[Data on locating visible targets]
◇ ◇ ◇

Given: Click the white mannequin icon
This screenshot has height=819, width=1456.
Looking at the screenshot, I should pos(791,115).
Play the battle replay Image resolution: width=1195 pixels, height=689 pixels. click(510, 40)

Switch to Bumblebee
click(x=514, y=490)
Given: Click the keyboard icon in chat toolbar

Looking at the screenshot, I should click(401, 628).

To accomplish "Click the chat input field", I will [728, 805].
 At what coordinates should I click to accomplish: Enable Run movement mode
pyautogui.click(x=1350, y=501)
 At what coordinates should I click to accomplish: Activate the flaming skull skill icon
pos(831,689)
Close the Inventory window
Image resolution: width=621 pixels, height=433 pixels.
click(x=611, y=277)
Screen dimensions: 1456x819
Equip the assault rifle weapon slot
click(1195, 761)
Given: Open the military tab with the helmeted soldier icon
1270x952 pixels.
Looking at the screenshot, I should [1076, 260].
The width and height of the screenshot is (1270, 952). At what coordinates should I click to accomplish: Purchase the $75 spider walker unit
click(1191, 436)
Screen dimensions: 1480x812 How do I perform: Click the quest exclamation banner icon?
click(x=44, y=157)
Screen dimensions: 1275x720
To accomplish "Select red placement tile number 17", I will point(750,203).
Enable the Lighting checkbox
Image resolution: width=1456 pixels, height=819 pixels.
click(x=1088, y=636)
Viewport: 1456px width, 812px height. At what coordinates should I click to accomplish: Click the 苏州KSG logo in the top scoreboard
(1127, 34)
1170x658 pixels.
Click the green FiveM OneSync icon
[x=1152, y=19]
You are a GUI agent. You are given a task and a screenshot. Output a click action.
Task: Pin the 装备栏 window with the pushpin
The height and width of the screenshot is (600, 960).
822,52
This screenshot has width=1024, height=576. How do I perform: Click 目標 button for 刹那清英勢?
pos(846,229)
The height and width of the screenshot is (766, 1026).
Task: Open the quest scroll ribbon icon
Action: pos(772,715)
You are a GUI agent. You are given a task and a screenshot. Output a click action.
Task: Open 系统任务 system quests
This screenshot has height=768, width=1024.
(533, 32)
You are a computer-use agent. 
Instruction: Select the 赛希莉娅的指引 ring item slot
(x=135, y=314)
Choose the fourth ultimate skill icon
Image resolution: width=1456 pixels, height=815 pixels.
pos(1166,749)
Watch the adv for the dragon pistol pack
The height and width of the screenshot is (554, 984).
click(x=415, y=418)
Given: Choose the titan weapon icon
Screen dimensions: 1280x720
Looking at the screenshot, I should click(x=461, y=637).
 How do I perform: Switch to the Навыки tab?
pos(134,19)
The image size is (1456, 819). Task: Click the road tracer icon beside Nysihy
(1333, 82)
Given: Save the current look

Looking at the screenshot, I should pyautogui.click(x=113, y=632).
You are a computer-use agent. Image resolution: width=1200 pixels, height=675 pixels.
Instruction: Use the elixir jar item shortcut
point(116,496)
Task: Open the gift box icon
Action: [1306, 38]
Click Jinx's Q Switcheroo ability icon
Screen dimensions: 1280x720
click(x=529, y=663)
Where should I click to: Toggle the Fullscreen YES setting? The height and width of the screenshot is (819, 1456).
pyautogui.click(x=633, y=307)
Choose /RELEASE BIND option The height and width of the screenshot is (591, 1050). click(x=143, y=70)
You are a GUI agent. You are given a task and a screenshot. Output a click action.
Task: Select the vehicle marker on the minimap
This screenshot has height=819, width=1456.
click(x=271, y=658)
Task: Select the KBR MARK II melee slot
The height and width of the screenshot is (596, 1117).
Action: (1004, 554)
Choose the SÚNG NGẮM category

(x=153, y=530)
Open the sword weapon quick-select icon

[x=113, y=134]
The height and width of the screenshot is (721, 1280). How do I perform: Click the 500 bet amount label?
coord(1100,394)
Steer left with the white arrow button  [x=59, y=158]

◇ ◇ ◇

• DIRECTION:
Change "GUI agent" to "interface agent" wherever it appears in the items above, and reproduce all of them with everything else left as it is.

• THE SOLUTION:
Given: Click the white mannequin icon
This screenshot has height=819, width=1456.
Looking at the screenshot, I should pos(791,115).
Play the battle replay Image resolution: width=1195 pixels, height=689 pixels. click(510, 40)

Switch to Bumblebee
click(x=514, y=490)
Given: Click the keyboard icon in chat toolbar

Looking at the screenshot, I should click(401, 628).

To accomplish "Click the chat input field", I will [728, 805].
 At what coordinates should I click to accomplish: Enable Run movement mode
pyautogui.click(x=1350, y=501)
 At what coordinates should I click to accomplish: Activate the flaming skull skill icon
pos(831,689)
Close the Inventory window
Image resolution: width=621 pixels, height=433 pixels.
click(x=611, y=277)
Screen dimensions: 1456x819
Equip the assault rifle weapon slot
click(1195, 761)
Given: Open the military tab with the helmeted soldier icon
1270x952 pixels.
Looking at the screenshot, I should [1076, 260].
The width and height of the screenshot is (1270, 952). At what coordinates should I click to accomplish: Purchase the $75 spider walker unit
click(1191, 436)
Screen dimensions: 1480x812 How do I perform: Click the quest exclamation banner icon?
click(x=44, y=157)
Screen dimensions: 1275x720
To accomplish "Select red placement tile number 17", I will point(750,203).
Enable the Lighting checkbox
Image resolution: width=1456 pixels, height=819 pixels.
click(x=1088, y=636)
Viewport: 1456px width, 812px height. At what coordinates should I click to accomplish: Click the 苏州KSG logo in the top scoreboard
(1127, 34)
1170x658 pixels.
Click the green FiveM OneSync icon
[x=1152, y=19]
You are a interface agent. You are given a task and a screenshot. Output a click action.
Task: Pin the 装备栏 window with the pushpin
The height and width of the screenshot is (600, 960).
822,52
This screenshot has width=1024, height=576. How do I perform: Click 目標 button for 刹那清英勢?
pos(846,229)
The height and width of the screenshot is (766, 1026).
Task: Open the quest scroll ribbon icon
Action: pos(772,715)
You are a interface agent. You are given a task and a screenshot. Output a click action.
Task: Open 系统任务 system quests
This screenshot has height=768, width=1024.
(533, 32)
You are a computer-use agent. 
Instruction: Select the 赛希莉娅的指引 ring item slot
(x=135, y=314)
Choose the fourth ultimate skill icon
Image resolution: width=1456 pixels, height=815 pixels.
pos(1166,749)
Watch the adv for the dragon pistol pack
The height and width of the screenshot is (554, 984).
click(x=415, y=418)
Given: Choose the titan weapon icon
Screen dimensions: 1280x720
Looking at the screenshot, I should click(x=461, y=637).
 How do I perform: Switch to the Навыки tab?
pos(134,19)
The image size is (1456, 819). Task: Click the road tracer icon beside Nysihy
(1333, 82)
Given: Save the current look

Looking at the screenshot, I should pyautogui.click(x=113, y=632).
You are a computer-use agent. Image resolution: width=1200 pixels, height=675 pixels.
Instruction: Use the elixir jar item shortcut
point(116,496)
Task: Open the gift box icon
Action: [1306, 38]
Click Jinx's Q Switcheroo ability icon
Screen dimensions: 1280x720
click(x=529, y=663)
Where should I click to: Toggle the Fullscreen YES setting? The height and width of the screenshot is (819, 1456).
pyautogui.click(x=633, y=307)
Choose /RELEASE BIND option The height and width of the screenshot is (591, 1050). click(x=143, y=70)
You are a interface agent. You are given a task and a screenshot. Output a click action.
Task: Select the vehicle marker on the minimap
This screenshot has height=819, width=1456.
click(x=271, y=658)
Task: Select the KBR MARK II melee slot
The height and width of the screenshot is (596, 1117).
Action: (1004, 554)
Choose the SÚNG NGẮM category

(x=153, y=530)
Open the sword weapon quick-select icon

[x=113, y=134]
The height and width of the screenshot is (721, 1280). How do I perform: Click the 500 bet amount label?
coord(1100,394)
Steer left with the white arrow button  [x=59, y=158]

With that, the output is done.